タテよこ斜め縦横無尽

田舎の年金暮らしのたわごと

宇宙人(地球外高等生物)はいるか? その2

 今日のテーマは昨日と同じ「宇宙人はいるか?」だが、考察の進め方として、進化の方向性を変えるものは何かについて調べてみた。昨日のブログでは、全球凍結の終了時に酸素濃度が急上昇し、真核生物が生まれるきっかけとなったと述べた。進化は、環境が大きく変化する中で大量絶滅が起こり、生き残った種が新しい環境に適応して大繁栄する図式となっている。

 上図は酸素濃度と気温がどのように変化して来たかを示している。気温が大幅に低下したオルドビス紀末に大量絶滅が起こり、種のレベルで85%の海洋動物が絶滅した。そしてこの後、我々ヒトに繋がる魚類が次第に多様性を増していった。
 ペルム紀末には、何百万年もかけて地球の奥深くから上昇してきた(流動化したマグマの流れである)マントル・プルームが、上にある地殻と接触し、それを融かしてしまった。にじみ出てくる溶岩と有害なガスの煙が温室効果を高め、海を酸性にし、オゾン層をずたずたに引き裂き、紫外線に対する地球のシールドを低下させた。また、酸素濃度が急激に低下し生物は酸欠状態となった。海生生物のうち最大96%、すべての生物種で見ても90%から95%が絶滅した。そしてこの後繁栄したのが恐竜であった。ヒトへと繋がる哺乳類型爬虫類は一部の種で生き残ったが、繁栄には至らなかった。理由は低酸素濃度対応能力である。

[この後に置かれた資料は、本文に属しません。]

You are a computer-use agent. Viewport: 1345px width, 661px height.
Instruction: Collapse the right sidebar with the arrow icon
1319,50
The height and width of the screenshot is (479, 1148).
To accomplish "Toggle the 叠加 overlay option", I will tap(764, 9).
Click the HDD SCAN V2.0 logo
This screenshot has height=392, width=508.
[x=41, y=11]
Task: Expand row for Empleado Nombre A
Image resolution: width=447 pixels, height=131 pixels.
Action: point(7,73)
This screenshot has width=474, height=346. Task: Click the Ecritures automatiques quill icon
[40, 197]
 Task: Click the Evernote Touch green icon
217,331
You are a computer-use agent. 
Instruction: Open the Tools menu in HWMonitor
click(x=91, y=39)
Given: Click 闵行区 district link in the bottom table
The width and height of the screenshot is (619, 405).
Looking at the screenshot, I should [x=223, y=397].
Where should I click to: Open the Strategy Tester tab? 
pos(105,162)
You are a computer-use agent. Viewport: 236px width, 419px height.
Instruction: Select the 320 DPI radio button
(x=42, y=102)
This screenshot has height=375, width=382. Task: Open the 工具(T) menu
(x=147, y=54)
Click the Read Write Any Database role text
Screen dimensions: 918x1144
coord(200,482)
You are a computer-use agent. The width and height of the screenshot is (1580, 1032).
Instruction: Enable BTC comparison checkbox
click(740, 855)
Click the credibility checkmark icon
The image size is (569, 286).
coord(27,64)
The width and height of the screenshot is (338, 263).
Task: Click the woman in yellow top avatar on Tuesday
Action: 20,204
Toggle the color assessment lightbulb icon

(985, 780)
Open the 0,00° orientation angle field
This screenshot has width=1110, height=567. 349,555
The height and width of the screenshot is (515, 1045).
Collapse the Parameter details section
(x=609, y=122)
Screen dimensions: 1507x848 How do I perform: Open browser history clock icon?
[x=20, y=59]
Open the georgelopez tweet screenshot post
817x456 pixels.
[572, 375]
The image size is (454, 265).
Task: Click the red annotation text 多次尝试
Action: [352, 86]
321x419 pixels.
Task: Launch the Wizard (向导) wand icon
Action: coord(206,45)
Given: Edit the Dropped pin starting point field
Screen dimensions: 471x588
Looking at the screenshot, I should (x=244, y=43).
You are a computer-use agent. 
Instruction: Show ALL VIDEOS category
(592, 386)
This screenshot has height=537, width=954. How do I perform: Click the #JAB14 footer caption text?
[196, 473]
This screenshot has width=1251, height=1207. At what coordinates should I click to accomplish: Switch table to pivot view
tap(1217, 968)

 鳥類の祖先となる恐竜は、肺の前後に気嚢という臓器を作り、息を吸う時も吐くときも新鮮な空気が肺を通るように進化した。これにより恐竜は、低酸素濃度の中生代で大繁栄することになった。
 それでは、ペルム紀に酸素濃度が異常に高くなった理由は何であっただろうか? 石炭紀と呼ばれる約3億6千万年前、地球上では多くの植物が繁栄し、樹高30〜40メートルにも及ぶシダ植物の森林が広がっていた。高く伸びた木を支えるために、植物は木材を強固にするリグニンという物質を進化させた。しかしその当時、枯れた樹木に含まれるリグニンを分解できる生物がいなかった。枯れた樹木は分解されず地中に埋もれて石炭となる一方で、植物の光合成により酸素だけが増加し、大気中の酸素濃度がどんどん高くなっていった。(二酸化炭素濃度はどんどん下がっていった)。2億9千万年前、菌類(きのこ)が進化を遂げ、エリンギやブナシメジなどの祖先である「ハラタケ綱」のきのこがリグニンを分解する能力を身につけた。枯れた樹木が分解されると二酸化炭素が放出されるが、このリグニンを分解できる菌類の出現により、光合成により生産される炭水化物が分解され再び二酸化炭素に戻る炭素循環が確立されることになった。すなわち菌類の進化が、地球のサステイナブルな循環共生環境を作ったお陰で、我々人類へと至る進化の道が切り開かれたことになる。
 さて、生物進化を調べていく中で、環境変化に生物が進化で対応することもあれば、生物の進化自身が地球環境を変化させることがあることも分かってきた。人類への進化の道は、この道をここまで歩いて来たご先祖様だけでは決まらない。その回りの地球環境も生物進化に伴い変化してきた。また遠い昔に進化の分岐点でお別れした植物はもちろんのこと、菌類(きのこ)や恐竜も関係し合って人類への道が決まったことになる。
 さて、テーマに戻る。生物の進化を調べていたら、生物と惑星の共進化がないと高等生物への進化が有り得ないような気がしてきた。今までの議論では、「液体の水が存在することが生命誕生の必要条件」というところまでは合意されているようだが、問題は生命誕生だけではない。その先の高等生物への進化にも問題山積なのである。水以外にも必要なものがあるだろうし、ましてや、単純な生命(単細胞)ではなく、多細胞の生物と言っただけでハードルが上がり、神経系組織を持つ生物と言ったら、また一つハードルが上がるだろう。今後は「高等生物へ進化できる条件」を考えてみたい。